We are absolutely in the hands of the audience. We sometimes pretend (to ourselves) that we should write set lists for the night (we typically play for about three hours) but after two or three tunes, we’ll start calling songs from the back of our memories that fit what is happening in the room. Sometimes the audience behaves in very un-anticipated ways, they’ll dance to the slowest blues - and then sit down and listen to the up-tempo funk-influenced material, and the next night they might have the opposite reaction. When the audience comes up to us at the end of the night to thank us collectively and individually – we thank them – because they created the evening.

Which was the best moment of your career and which was the worst?

The first most exciting moment I experienced was playing at The Rainbow Theater in Finsbury Park North London, standing on the same stage that Jimi Hendrix, Eric Clapton, Traffic, BB King, Van Morrison, Little Feat, Pink Floyd, Frank Zappa had played on. I think perhaps the worst moment was playing in the Metro in Paris – and getting beaten up by skinheads.

Do you have any amusing tales to tell from Sunday Blues Jam at both the Loft in Harvard Square?

We were asked to host the Sunday Blues Jam at the Loft (what had previously been the House of Blues in Cambridge) and we set up every afternoon, played for an hour, then invited musicians to step up, and we’d accompany them if wanted, then at the end of the night we’d finish up with a few more songs and strike before the room became a discotheque. There was a house engineer doing sound, and every week the guests would treat him in their own ways. Sometimes guitar players would come in from out of town, and be so loud the engineer would turn them off, once a vocalist asked for so much volume on the monitors, that we turned the PA off. The stage was tiny and people were always falling off it – especially if they’d been drinking. One night I invited the entire cast of a play at the nearby Arts Theater to join us – they were from the Netherlands, and so we sang the blues in Dutch for the rest of the evening.

What are some of the memorable stories from jams, gigs and recording time you've had?

I’ve played to an audience of Hells’ Angels in a ruined castle, who sat on their motorbikes as we played, and flashed their headlights in approval. Played in the Netherlands where loaded syringes were on display for sale in the venue lobby. In New York I played literally on the bar at a club called No-se-no with no lighting except in the single bathroom - which was lit with UV (ultra violet) lighting, so if you couldn’t see the blue toilet seat that meant someone was sitting on it.

- _INSTRUCTIONS FOR THE TASK_
Rewrite the stretch from "What are some" through "sitting on it." in the musician interview above, replacing "motorbikes" with "motorcycles".

- _DATA EXCERPT_
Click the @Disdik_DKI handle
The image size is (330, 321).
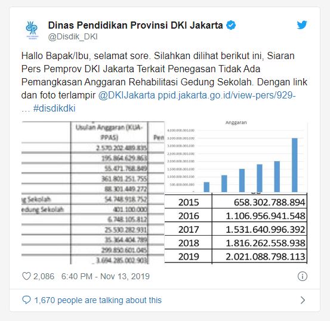tap(73, 36)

- _EXERCISE RESULT_
What are some of the memorable stories from jams, gigs and recording time you've had?

I’ve played to an audience of Hells’ Angels in a ruined castle, who sat on their motorcycles as we played, and flashed their headlights in approval. Played in the Netherlands where loaded syringes were on display for sale in the venue lobby. In New York I played literally on the bar at a club called No-se-no with no lighting except in the single bathroom - which was lit with UV (ultra violet) lighting, so if you couldn’t see the blue toilet seat that meant someone was sitting on it.